The Jewish people have been remarkably successfull in getting their story told, no small feat. But there are those whose stories have been relegated to the history books or burried deep in the newspaper. That says more about the people who write our history than the people who've been victims of it.
(Full disclosure: My great grandmother was Cherokee. My boyfriend is Jewish.) Those who can make you believe absurdities can make you commit atrocities. -Voltaire
The point about denying genocides, imho, is that (though we may be forgetful, and in some cases countries and peoples may be happy to forget), the principal case where there is an outright, organized effort to deny, or reduce, or relativize, a genocide concerns that of the European Jews. I'm referring to the movement known as "revisionism" or more properly "negationism". The overall tendency of negationism is antisemitic in that it promotes the notion of a Jewish plot to publicize, exaggerate, or (for the extremos) downright fabricate the history of the genocide.
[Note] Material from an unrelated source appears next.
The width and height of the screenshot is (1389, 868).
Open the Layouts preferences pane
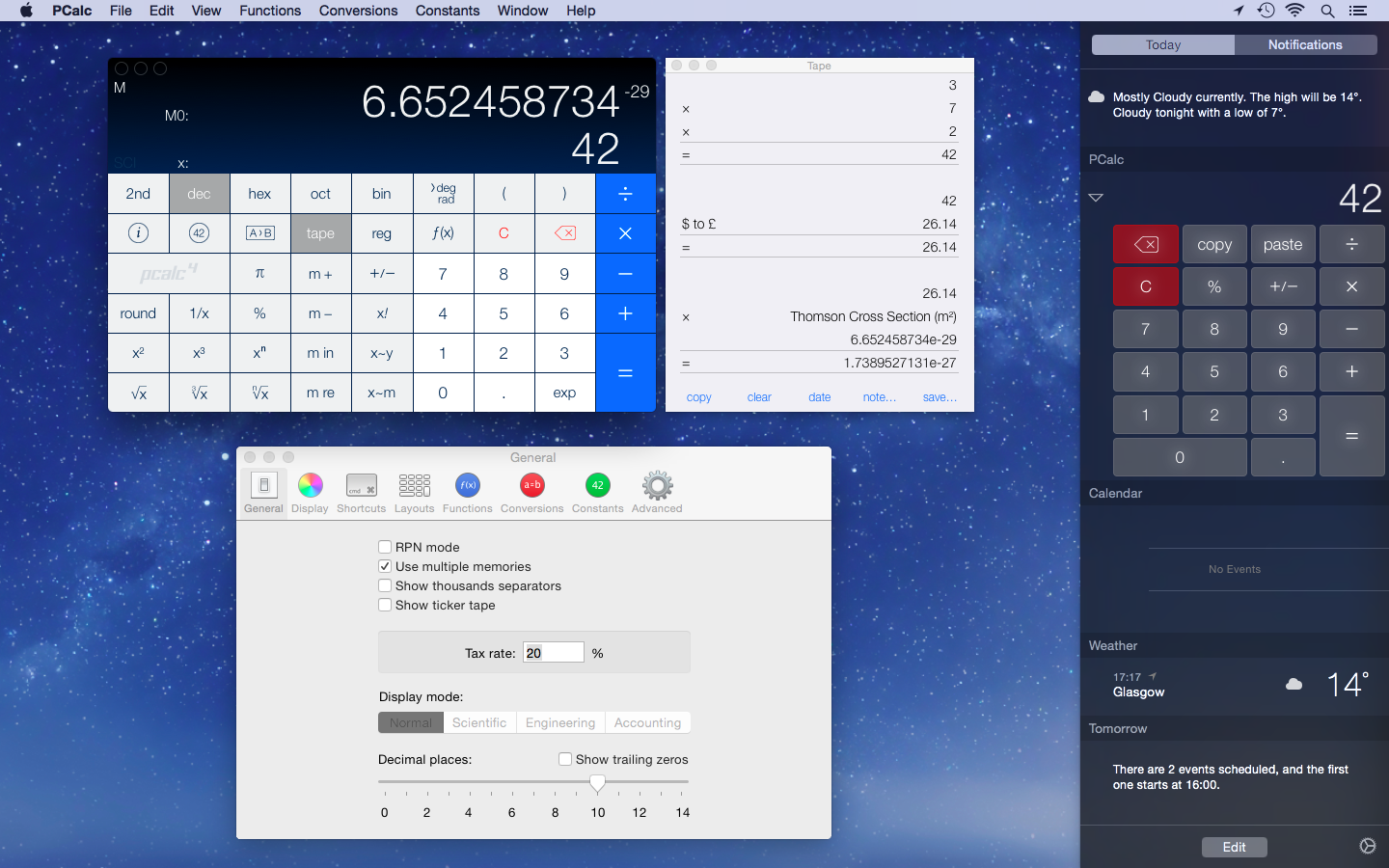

Secondly, it's a movement which favours the racist extreme right by inducing a state of confusion in people's minds as to the ultra-right's past crimes, thus disculpating the racist/fascist elements today and encouraging them to be more extremist and have the "courage" of their "convictions".
Europeans may be sensitive to this because we see the emergence of extreme-right parties and groups, of skinheads and neo-Nazis, things we thought we would never see again. And to be sensitive to how the genocide of the Jews is discussed does not imply insensitivity to other genocides and massacres, including those perpetrated by the Nazis on other groups than the Jews.